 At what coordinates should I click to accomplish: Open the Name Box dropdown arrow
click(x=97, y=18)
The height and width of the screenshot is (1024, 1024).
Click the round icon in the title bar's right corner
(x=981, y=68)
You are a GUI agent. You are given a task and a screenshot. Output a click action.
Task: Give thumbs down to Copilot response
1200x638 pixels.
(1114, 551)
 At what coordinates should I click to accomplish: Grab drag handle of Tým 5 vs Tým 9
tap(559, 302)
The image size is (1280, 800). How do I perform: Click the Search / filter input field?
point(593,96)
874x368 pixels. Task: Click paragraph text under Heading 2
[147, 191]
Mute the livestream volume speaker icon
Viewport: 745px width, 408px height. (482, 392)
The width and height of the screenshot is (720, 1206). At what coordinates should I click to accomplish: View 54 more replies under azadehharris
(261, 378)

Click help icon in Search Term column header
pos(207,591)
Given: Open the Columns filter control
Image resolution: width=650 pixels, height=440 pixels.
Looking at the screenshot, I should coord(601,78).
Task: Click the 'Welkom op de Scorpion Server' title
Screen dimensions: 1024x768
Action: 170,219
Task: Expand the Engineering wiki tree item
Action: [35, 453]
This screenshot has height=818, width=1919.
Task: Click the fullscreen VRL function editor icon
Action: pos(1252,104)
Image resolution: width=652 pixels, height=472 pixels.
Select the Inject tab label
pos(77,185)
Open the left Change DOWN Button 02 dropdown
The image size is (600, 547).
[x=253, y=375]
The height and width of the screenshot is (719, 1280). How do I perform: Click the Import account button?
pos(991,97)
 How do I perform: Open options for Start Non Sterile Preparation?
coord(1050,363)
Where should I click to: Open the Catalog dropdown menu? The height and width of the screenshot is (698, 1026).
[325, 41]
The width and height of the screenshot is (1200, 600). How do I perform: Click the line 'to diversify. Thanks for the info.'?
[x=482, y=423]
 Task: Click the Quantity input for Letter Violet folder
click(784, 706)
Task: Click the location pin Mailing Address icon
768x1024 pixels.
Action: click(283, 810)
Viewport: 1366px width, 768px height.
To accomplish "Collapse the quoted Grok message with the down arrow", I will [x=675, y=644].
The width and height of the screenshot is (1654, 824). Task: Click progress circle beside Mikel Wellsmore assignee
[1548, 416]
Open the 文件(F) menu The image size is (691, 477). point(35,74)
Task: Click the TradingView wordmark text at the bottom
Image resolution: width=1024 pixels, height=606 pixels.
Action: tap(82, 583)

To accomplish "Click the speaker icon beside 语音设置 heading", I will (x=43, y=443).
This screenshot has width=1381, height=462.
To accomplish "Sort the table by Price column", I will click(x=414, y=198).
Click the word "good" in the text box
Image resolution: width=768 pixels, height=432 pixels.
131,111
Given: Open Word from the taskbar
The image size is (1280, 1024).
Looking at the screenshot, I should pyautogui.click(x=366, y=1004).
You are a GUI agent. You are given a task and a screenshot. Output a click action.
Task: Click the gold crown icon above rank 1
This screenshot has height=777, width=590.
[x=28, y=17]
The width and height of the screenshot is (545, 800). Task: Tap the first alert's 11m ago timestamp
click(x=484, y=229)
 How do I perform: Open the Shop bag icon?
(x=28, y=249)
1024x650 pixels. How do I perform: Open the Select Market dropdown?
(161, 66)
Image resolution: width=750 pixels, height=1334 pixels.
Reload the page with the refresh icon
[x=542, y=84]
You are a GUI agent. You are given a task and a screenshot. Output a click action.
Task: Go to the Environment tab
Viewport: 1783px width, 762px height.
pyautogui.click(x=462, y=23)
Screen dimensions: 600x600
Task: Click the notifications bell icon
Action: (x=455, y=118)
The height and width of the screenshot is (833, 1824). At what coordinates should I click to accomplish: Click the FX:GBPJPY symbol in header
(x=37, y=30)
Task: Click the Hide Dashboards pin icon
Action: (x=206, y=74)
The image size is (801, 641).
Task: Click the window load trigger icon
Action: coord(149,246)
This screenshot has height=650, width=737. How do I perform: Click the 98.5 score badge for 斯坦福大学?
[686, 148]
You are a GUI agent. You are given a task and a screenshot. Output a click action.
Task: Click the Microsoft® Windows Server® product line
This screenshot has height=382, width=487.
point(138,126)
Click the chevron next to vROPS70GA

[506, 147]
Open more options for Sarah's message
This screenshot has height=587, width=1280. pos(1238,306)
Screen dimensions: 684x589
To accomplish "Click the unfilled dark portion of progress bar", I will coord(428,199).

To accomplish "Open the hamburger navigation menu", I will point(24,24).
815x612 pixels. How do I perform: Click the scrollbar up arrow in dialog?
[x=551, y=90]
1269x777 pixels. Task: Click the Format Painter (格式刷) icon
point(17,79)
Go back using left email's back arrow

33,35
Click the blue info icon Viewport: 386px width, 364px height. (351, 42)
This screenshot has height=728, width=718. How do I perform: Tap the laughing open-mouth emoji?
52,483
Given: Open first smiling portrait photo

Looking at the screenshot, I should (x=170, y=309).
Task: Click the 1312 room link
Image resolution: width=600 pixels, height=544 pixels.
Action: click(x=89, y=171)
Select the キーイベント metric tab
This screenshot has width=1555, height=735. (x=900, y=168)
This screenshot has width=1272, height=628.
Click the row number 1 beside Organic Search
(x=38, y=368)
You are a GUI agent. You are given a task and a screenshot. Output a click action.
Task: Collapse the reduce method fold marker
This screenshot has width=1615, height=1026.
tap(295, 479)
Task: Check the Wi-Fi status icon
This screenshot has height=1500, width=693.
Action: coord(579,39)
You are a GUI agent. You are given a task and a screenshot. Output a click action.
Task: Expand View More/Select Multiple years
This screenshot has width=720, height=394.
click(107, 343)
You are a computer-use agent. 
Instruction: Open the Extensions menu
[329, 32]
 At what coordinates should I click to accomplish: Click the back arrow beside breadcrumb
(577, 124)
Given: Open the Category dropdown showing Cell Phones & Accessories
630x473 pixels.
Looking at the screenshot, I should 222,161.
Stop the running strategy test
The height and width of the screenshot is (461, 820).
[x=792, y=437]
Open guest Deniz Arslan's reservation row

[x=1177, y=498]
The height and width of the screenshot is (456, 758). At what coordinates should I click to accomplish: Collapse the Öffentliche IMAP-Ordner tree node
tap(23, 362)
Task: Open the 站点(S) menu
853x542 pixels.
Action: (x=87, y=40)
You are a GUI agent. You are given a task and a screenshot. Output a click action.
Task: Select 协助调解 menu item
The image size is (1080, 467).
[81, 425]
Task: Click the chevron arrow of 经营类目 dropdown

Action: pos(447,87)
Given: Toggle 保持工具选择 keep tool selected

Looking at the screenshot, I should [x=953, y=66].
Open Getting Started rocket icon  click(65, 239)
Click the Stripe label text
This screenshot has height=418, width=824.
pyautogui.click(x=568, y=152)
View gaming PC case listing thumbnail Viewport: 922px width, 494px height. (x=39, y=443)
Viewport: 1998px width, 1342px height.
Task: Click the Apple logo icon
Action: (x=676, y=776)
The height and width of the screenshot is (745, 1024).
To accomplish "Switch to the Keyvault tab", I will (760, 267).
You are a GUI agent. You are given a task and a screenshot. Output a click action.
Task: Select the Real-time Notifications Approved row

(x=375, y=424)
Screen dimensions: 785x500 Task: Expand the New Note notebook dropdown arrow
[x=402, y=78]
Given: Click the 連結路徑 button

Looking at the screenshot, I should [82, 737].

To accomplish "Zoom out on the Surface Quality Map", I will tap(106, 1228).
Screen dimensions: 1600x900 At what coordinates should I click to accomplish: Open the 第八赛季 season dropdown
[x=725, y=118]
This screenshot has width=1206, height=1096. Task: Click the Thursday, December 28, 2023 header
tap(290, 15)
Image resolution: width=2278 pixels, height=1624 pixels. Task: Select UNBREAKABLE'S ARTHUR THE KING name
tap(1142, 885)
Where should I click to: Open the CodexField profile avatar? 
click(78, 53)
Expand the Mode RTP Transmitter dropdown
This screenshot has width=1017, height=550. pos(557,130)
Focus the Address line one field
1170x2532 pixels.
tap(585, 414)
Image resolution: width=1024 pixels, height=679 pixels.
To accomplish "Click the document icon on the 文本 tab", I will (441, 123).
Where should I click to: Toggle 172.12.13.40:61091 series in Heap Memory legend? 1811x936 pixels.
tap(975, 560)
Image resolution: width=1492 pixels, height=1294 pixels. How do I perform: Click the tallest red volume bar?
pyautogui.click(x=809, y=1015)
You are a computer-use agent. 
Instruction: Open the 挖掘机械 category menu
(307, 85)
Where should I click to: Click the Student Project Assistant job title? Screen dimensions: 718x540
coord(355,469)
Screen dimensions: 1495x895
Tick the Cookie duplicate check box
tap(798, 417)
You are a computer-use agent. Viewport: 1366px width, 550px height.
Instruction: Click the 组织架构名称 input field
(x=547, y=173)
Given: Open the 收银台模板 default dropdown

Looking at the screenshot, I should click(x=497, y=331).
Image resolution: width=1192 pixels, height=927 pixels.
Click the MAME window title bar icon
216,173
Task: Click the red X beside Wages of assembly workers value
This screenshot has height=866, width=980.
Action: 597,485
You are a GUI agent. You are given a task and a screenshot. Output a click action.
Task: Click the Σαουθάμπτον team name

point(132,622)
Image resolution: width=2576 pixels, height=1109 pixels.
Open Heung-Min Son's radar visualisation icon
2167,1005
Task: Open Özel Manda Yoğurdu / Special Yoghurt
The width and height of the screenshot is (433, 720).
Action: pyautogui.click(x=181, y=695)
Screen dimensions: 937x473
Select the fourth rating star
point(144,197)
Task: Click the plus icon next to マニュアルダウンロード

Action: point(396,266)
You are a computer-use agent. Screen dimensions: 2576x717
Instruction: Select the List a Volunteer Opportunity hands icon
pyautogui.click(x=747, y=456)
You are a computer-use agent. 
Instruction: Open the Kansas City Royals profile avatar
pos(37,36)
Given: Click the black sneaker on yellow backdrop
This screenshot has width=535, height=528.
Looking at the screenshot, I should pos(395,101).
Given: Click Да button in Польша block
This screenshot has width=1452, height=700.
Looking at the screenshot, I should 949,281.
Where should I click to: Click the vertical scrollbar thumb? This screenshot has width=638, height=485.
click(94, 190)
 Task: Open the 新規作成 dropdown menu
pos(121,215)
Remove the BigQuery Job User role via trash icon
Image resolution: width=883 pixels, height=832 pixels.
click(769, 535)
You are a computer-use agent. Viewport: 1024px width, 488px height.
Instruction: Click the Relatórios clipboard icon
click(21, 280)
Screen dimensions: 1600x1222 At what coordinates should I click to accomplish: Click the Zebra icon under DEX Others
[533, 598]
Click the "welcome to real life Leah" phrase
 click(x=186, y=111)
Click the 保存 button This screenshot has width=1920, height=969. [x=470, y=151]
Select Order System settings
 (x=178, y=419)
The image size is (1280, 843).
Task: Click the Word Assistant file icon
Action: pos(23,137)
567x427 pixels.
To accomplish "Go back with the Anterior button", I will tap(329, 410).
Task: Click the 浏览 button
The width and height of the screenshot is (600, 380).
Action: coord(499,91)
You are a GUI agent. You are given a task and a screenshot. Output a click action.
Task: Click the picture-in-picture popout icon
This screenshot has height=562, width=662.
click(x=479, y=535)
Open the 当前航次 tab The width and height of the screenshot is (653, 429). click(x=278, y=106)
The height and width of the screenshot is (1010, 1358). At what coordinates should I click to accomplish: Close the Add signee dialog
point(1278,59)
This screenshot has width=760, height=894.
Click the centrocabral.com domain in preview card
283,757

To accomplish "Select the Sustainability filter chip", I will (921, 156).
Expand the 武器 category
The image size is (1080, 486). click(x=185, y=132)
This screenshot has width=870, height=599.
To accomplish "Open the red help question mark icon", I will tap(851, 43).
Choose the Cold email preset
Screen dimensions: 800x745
^^^^^^^^^^^^^^^^
## Task requirements
Everything from the line containing "567x427 pixels." through the last line above should be set down exactly; include no other lines.

## Task response
567x427 pixels.
To accomplish "Go back with the Anterior button", I will tap(329, 410).
Task: Click the 浏览 button
The width and height of the screenshot is (600, 380).
Action: coord(499,91)
You are a GUI agent. You are given a task and a screenshot. Output a click action.
Task: Click the picture-in-picture popout icon
This screenshot has height=562, width=662.
click(x=479, y=535)
Open the 当前航次 tab The width and height of the screenshot is (653, 429). click(x=278, y=106)
The height and width of the screenshot is (1010, 1358). At what coordinates should I click to accomplish: Close the Add signee dialog
point(1278,59)
This screenshot has width=760, height=894.
Click the centrocabral.com domain in preview card
283,757

To accomplish "Select the Sustainability filter chip", I will (921, 156).
Expand the 武器 category
The image size is (1080, 486). click(x=185, y=132)
This screenshot has width=870, height=599.
To accomplish "Open the red help question mark icon", I will tap(851, 43).
Choose the Cold email preset
Screen dimensions: 800x745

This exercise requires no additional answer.